Trout Lake for the most part is suspended in time past. Its general store replete with trophies of conquered Elk and Cougar, its bench worn by the seats of a million coveralls and the scales awaiting the bounty of the next harvest of Huckleberries from the lava outcroppings and Bear’s dens of Indian Heaven. This really is the west. The west as often depicted to hungry readers in far off places. It is captivating. It is rough and it is not too far from poor. This is a comfortably shabby places. From Trout Lake it is downriver and therefore downhill on HWY41.

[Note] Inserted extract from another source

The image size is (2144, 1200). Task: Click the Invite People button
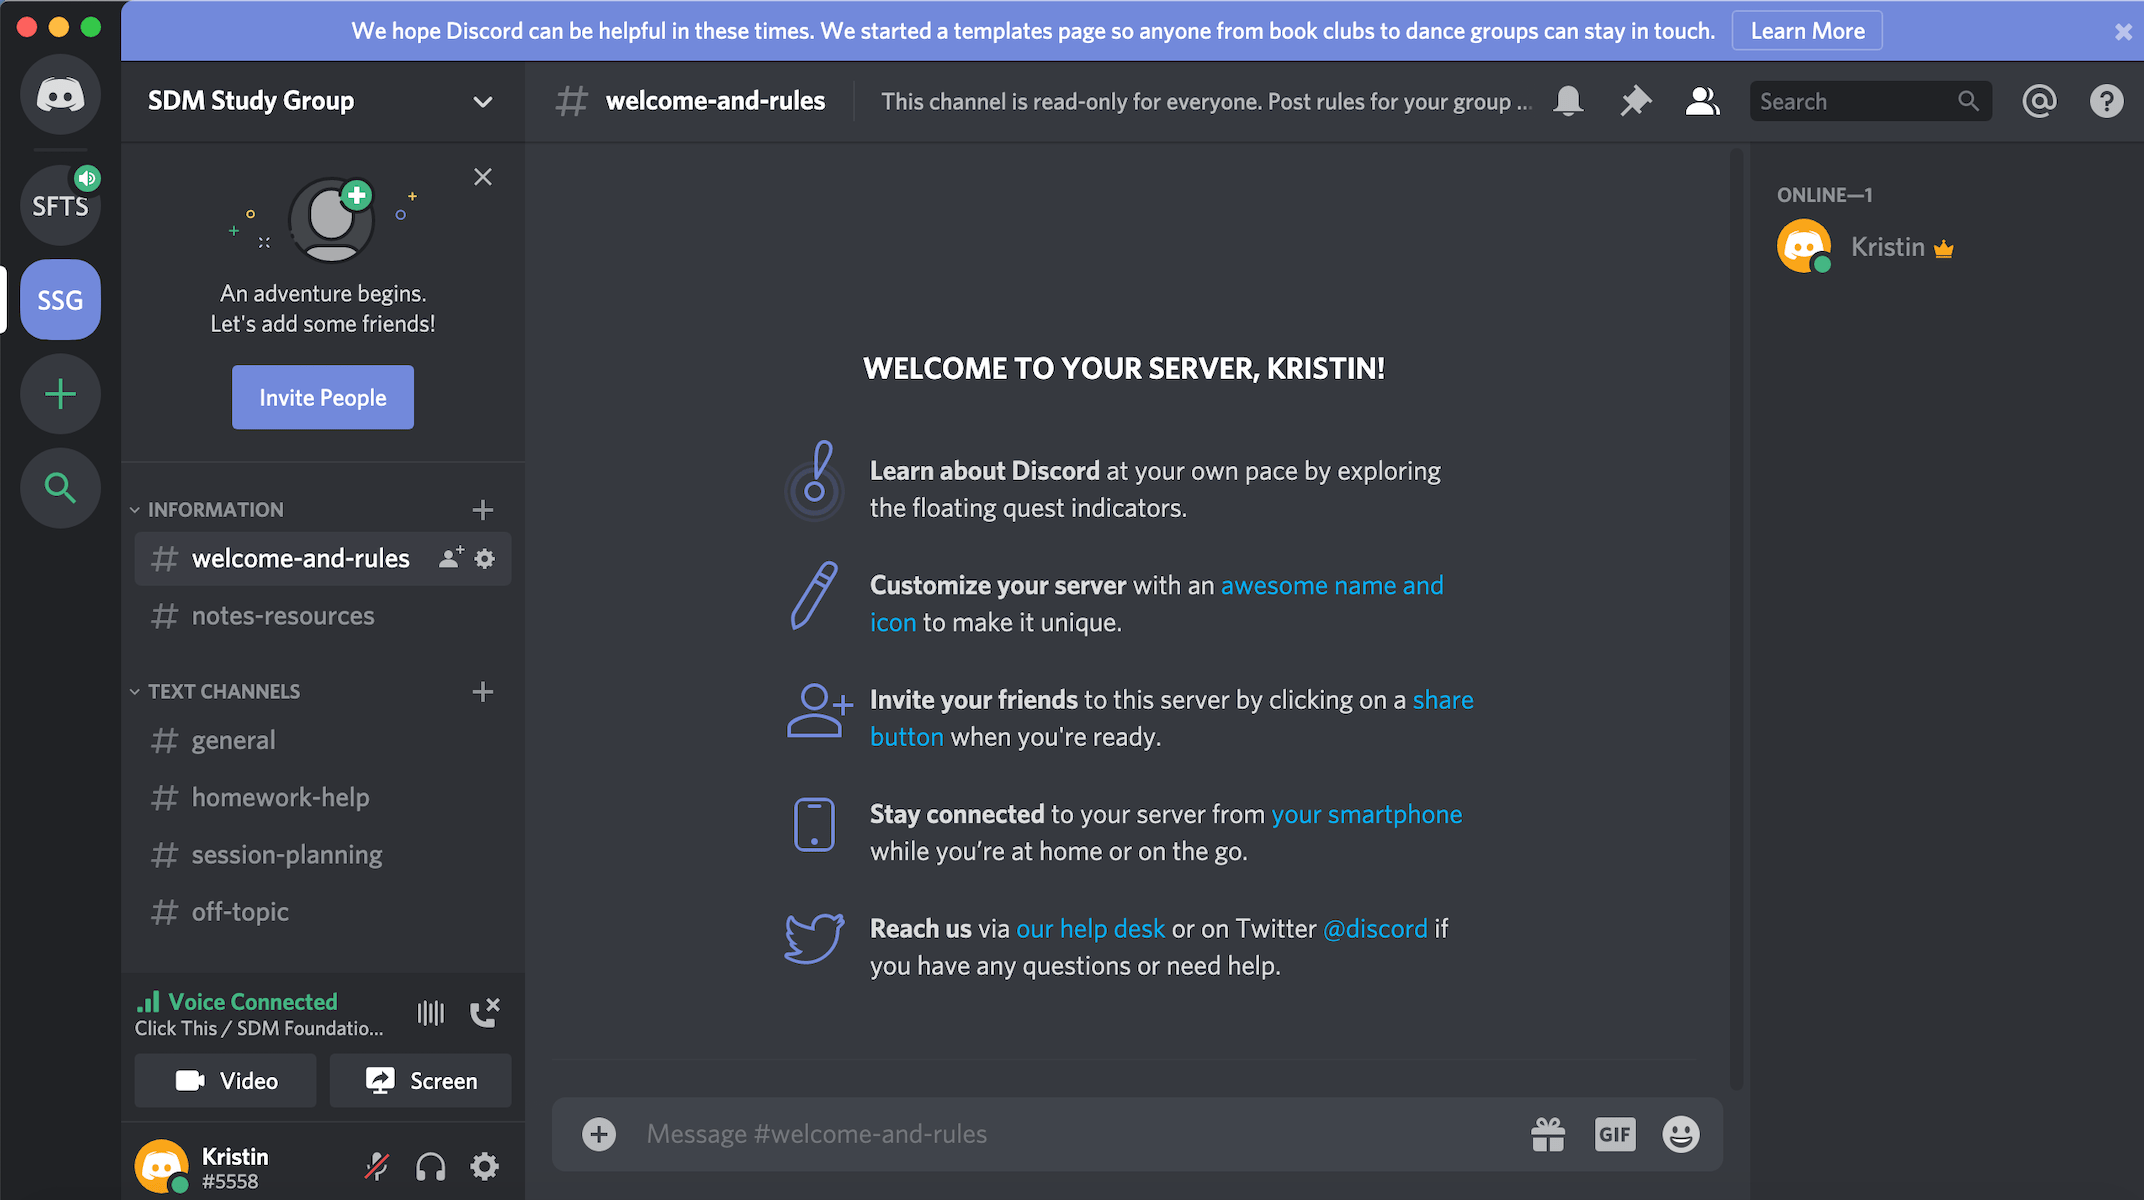coord(322,397)
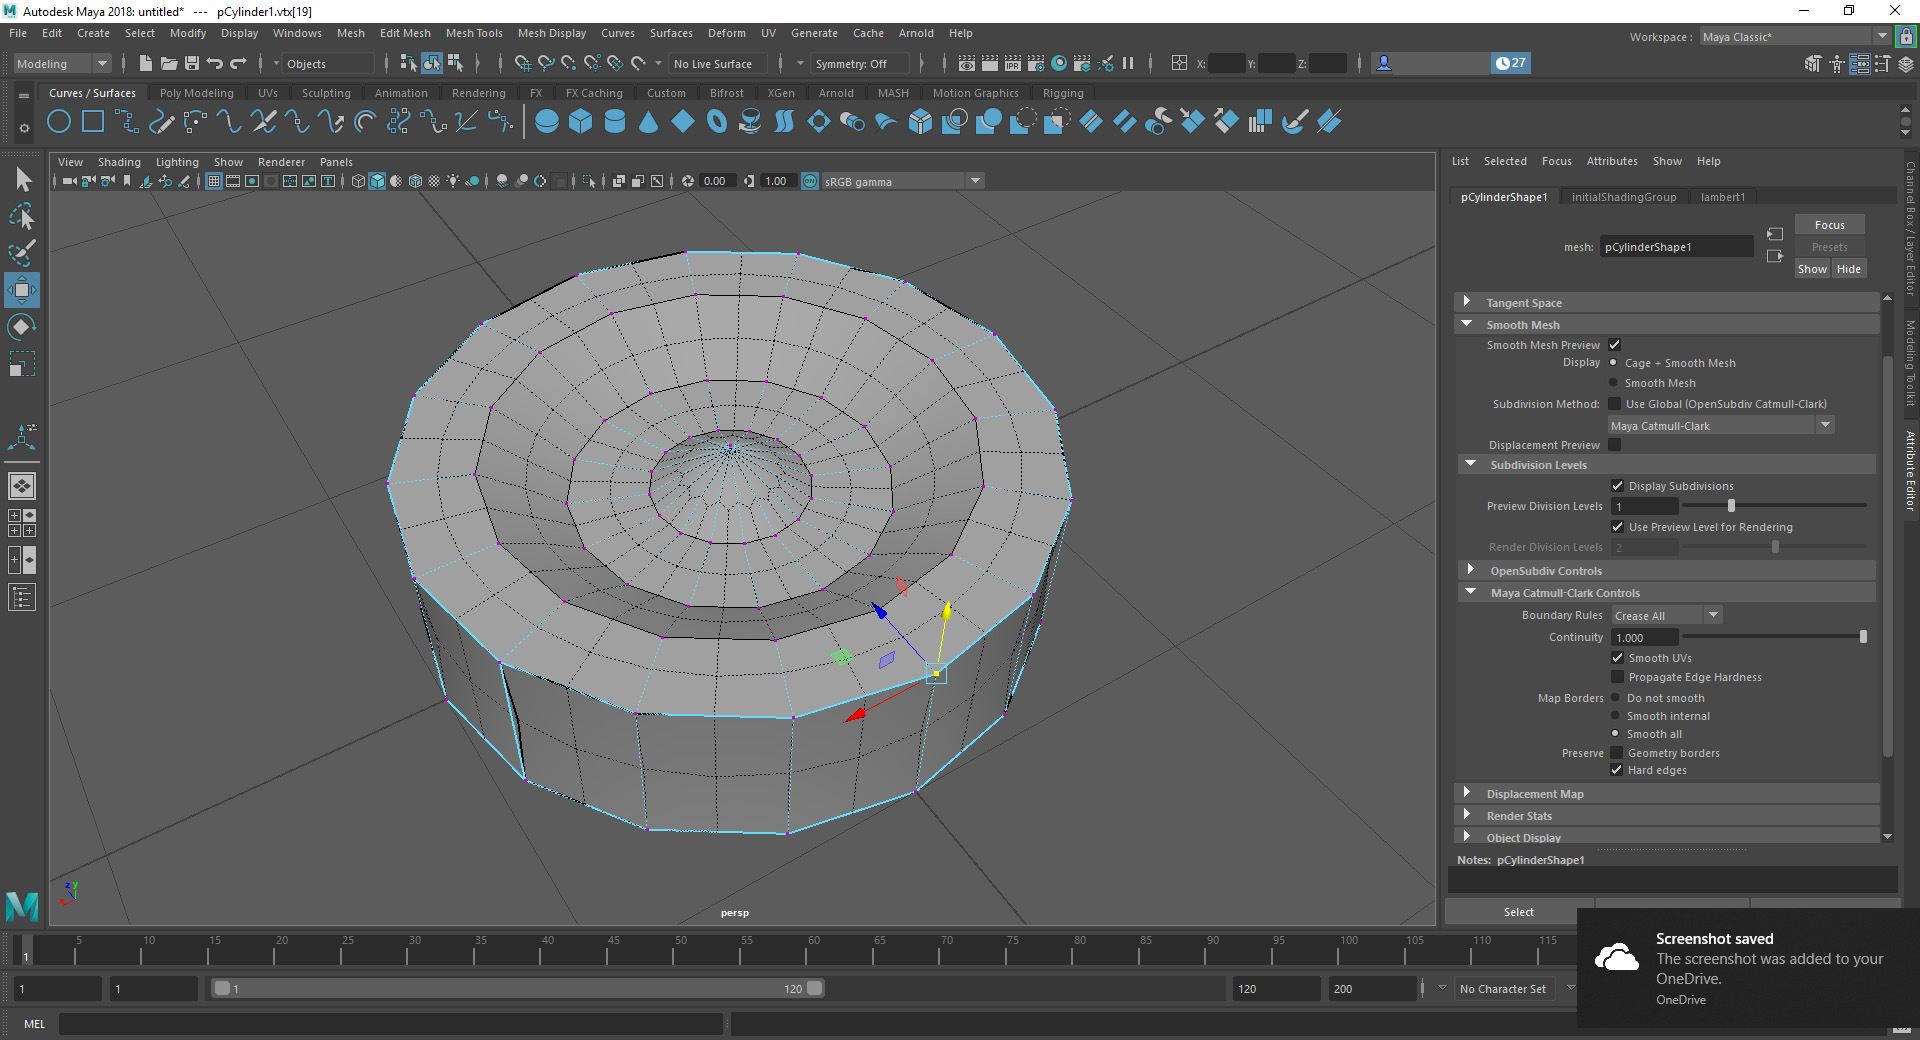This screenshot has height=1040, width=1920.
Task: Select the Smooth Mesh display radio button
Action: (x=1615, y=382)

A headwind attempts to defeat gravity but mostly fails. With the bit between my teeth, I race us onto a momentary break upon the bridge at BZ Corners. While we look at kayakers and rafters putting into Spring swift waters, a yellow lab x godknowswhat tries to sample a chunk of my right calf. Of all the godamn things to be a pain in the ass on this ride it turns out to be a dog old enough to know better! With a kick and invective suitable for BZ Corners we are away and stroking for White Salmon via the river/road crossing at Husum Falls. Llama ranches, Buffalo ranches and the worlds most scenic álfalfa ranch go by to the tune of headwind in speeding spokes. Now this is getting to be hard work at high speed and the element of fun is long past. The wind pisses me off, the cars piss me off, and the unknown temperature pisses me off. With one more climb to go I am done. I really am and can feel for a fact that the engine is out of gas. I charge the hill with the what remains, towing Ron to Eyrie Road and the view West, down stream Columbia.
Beggared, I freewheel the last five minutes on his back wheel, using his energy to take me home. Spent, reflective, happy. There is little I would trade for that moment when Ron quietly extends his hand in thanks for the shared experience and effort, turns around and anchors his bike in the bed of the truck and speaks of a cup of coffee as we go about re-entry.